Early inflammatory players in cutaneous fibrosis

Abstract

Systemic sclerosis (SSc) is one of the most complex systemic autoimmune diseases with multi-organ involvement and heterogeneous clinical manifestations. The exact etiology of SSc is still unknown. However, identified target structures are components of endothelial cells, the innate/adaptive immune systems and fibroblasts, resulting in the hallmarks of the disease in form of inflammation/autoimmunity, vasculopathy and fibrosis of the skin and internal organs. There has been a large body of evidence that the adaptive immune system with autoreactive T and B cells producing autoantibodies plays a central role in the pathogenesis of SSc but the role of earlier pathogenic processes involving the innate immune system, is far from being understood. There is strong evidence that a dysregulation of innate lymphoid cells and myeloid cells critically contributes to early pathogenic events in SSc.
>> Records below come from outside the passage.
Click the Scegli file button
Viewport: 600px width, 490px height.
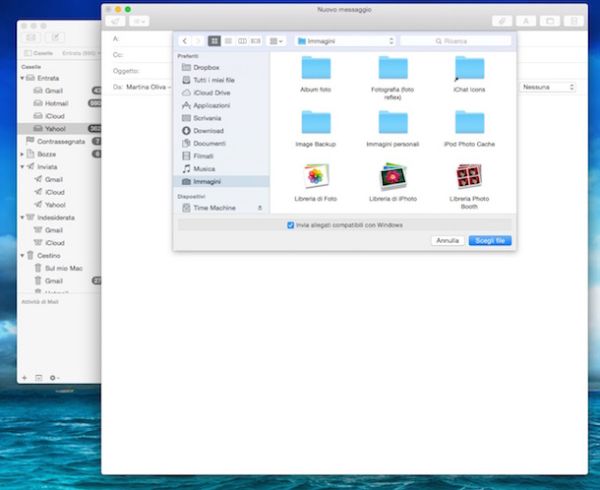point(490,241)
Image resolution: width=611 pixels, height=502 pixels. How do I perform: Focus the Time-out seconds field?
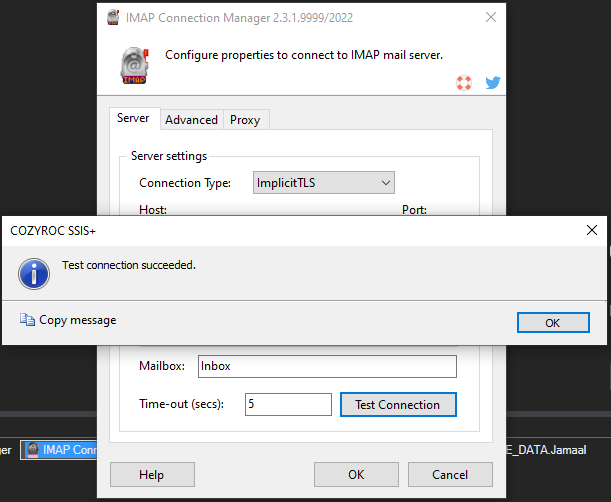coord(286,405)
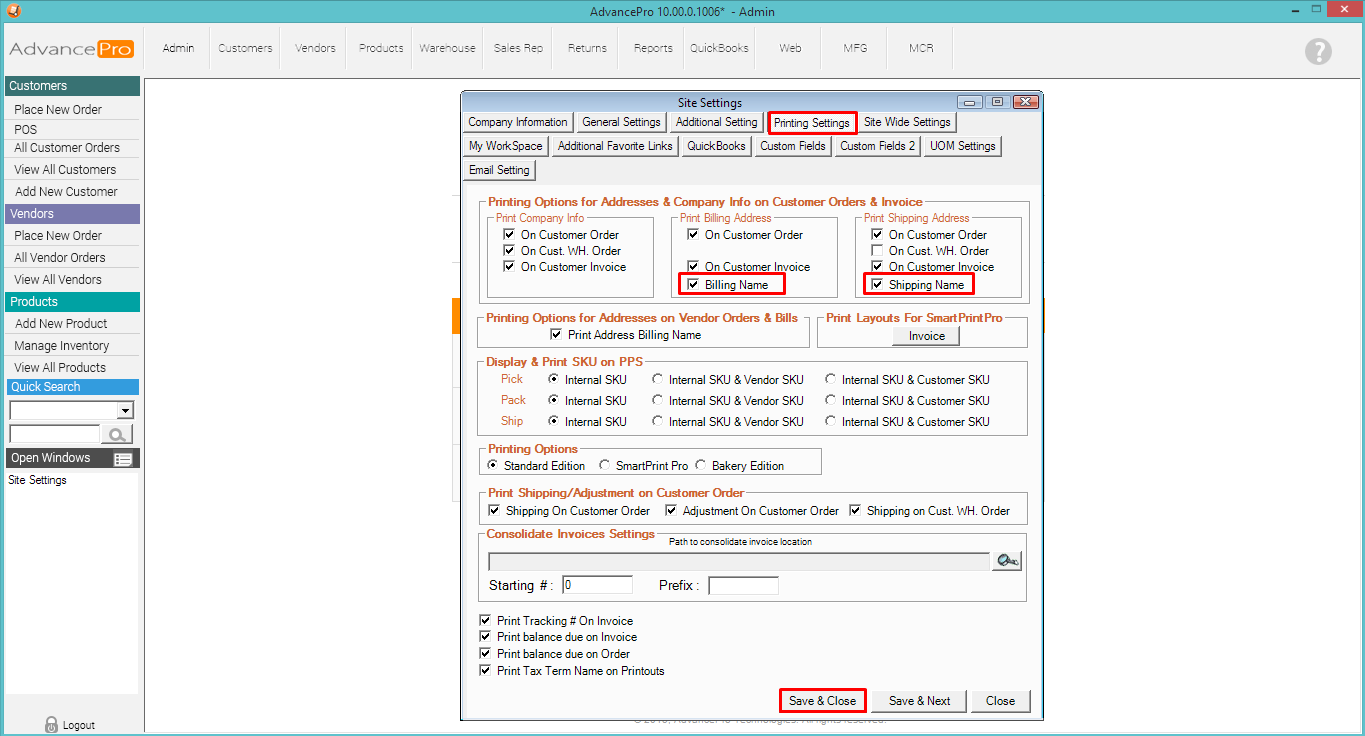Browse for consolidate invoice path icon
The image size is (1365, 736).
click(x=1006, y=561)
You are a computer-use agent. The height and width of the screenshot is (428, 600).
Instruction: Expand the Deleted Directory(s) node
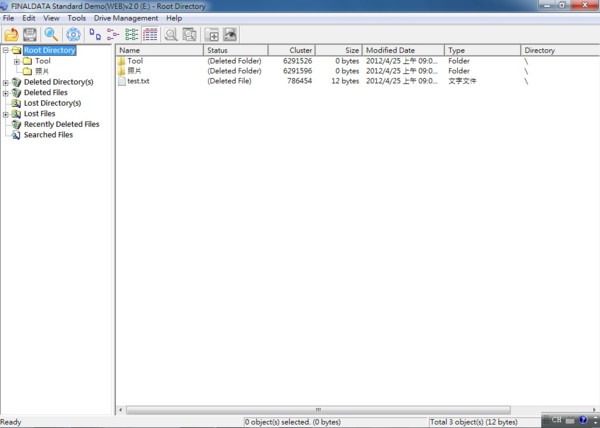(x=6, y=82)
As disruption of vascular homeostasis and a fibroproliferative vasculopathy are hallmarks of early SSc, intravascular processes including platelet activation and interaction with neutrophils and monocytes, may even be upstream of innate immune deviation. Therefore, further studies of the dysregulated innate immune system may provide insights into novel and potentially curative treatments of SSc.In this review, we highlight the most relevant findings regarding the involvement of innate immune cells during the early stage of cutaneous fibrosis in SSc, with emphasis on the role of neutrophils, myeloid cells and innate lymphoid/NK cells in the pathogenesis of SSc and their potential as therapeutic targets for this difficult-to-treat autoimmune disease.